• maalesef ülkemizde ilkokuldan itibaren öğretilen ingilizce eğitimi tam bir saçmalık,

    ulkemizde 7-8 sene boyunca haftada 4 saat ingilizce dersi gören bir öğrencinin ingilizce seviyesi ne yazik ki " are you kola" seviyesinde, bunun en büyük sebebi öğrencilerin kafasını dilbilgisi (gramer) ile doldurmaktir ,

    hâlbuki grameri ezberletmek yerine gramer mantığını basite indirerek hiç konuşamayan bir bebeğe konuşma öğretir gibi diyalog öğretmek çok farklı sonuç verecektir.

    ilkokul mezunu bir duvar ustası mahmut usta türkçe'de ki zarflari ,yüklemleri ,özneyi ,sifat tamlamasıni falan bilmez ama seninle iyi kötü derdini anlatır, konuşur.

    işte sorun burada başlıyor, biz ingilizce eğitiminde bize lazım olan " diyaloğu" değil dilbilgisini öğreniyoruz , diyaloğunu ogrenmedigimiz dilin dilbilgisi bize hiç bir fayda saglamiyor,zaten zamanla o da unutuluyor.

    abd'de doğan bir bebek, sadece 4 yıl içerisinde karşılıklı diyalog ile bizim 20 senelik ingilizce öğretmenini tokatlayacak seviyeye geliyor , ha bizim ingilizce öğretmeni gramer de o çocuğu geçer ama karşılıklı iki muhabbet edemeyip derdini anlatamadıktan sonra neye yarar gramer.
    ben ingilizce dedim ama tüm diller için geçerli bu.

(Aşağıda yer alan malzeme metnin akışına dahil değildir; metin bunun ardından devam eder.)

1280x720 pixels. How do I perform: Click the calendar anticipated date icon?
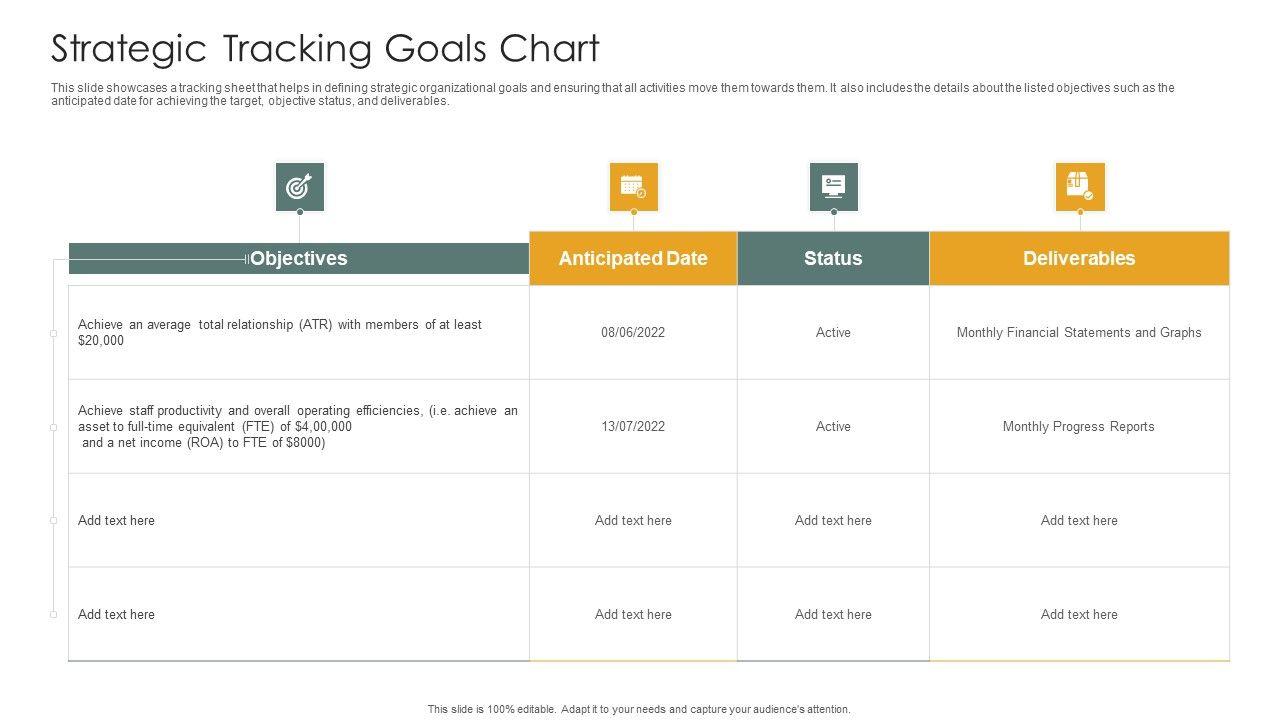[633, 187]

    edit : bakın burada canlı örneği mevcut #68812224
  • gramer bilmeden yabancı dil ögrenilemez, ben demiyorum ilber ortaylı biliyor. kendi deneyimlerimden de yola çıkarak bunu onaylayabilirim. eger bir dili sonradan ögreniyorsanız; ilk olarak kendi anadilinizin tüm gramatikal yapısını iyi bilmek zorundasınız aksi takdirde çocuklara ikinci bir dil ögretemezsiniz. fransa'ya egitim amacıyla geldikten sonra kısa bir almanca serüvenim ve onun öncesinde de ispanyolca(b1 seviyesine kadar) dil dersi aldım. buna paralel ingilizceye elbette devam ettim buüç dili ögreten hocalar kendi anadillerini ögretiyorlardi. yani alman, ingiliz ve ispanyoldular ve her üçü de bu dilleri ögretirken (ingilizce dahil) gramer agirlikli bir metod izlediler.
  • ingilizce ve gramer ? hayır öğrendikleri 3 sayfa gramer onu da öğrenemiyorlarsa değil öğrenmiyorlar dil bilmenin önemini bilmiyorlar ayrıca gramer için (bkz: alman grameri)
  • herkesin öğrenme yöntemi farklıdır. elbette gündelik hayatta kullanılacak, yurt dışına tatile çıktığımızda derdimize çare olacak olan yabancı dil sabah akşam gramer ezberlenerek öğrenilecek şey değil. keşke daha çok pratik ağırlıklı olsa. gündelik yaşama yedirilerek öğretilse ama maalesef böyle yapılamıyor.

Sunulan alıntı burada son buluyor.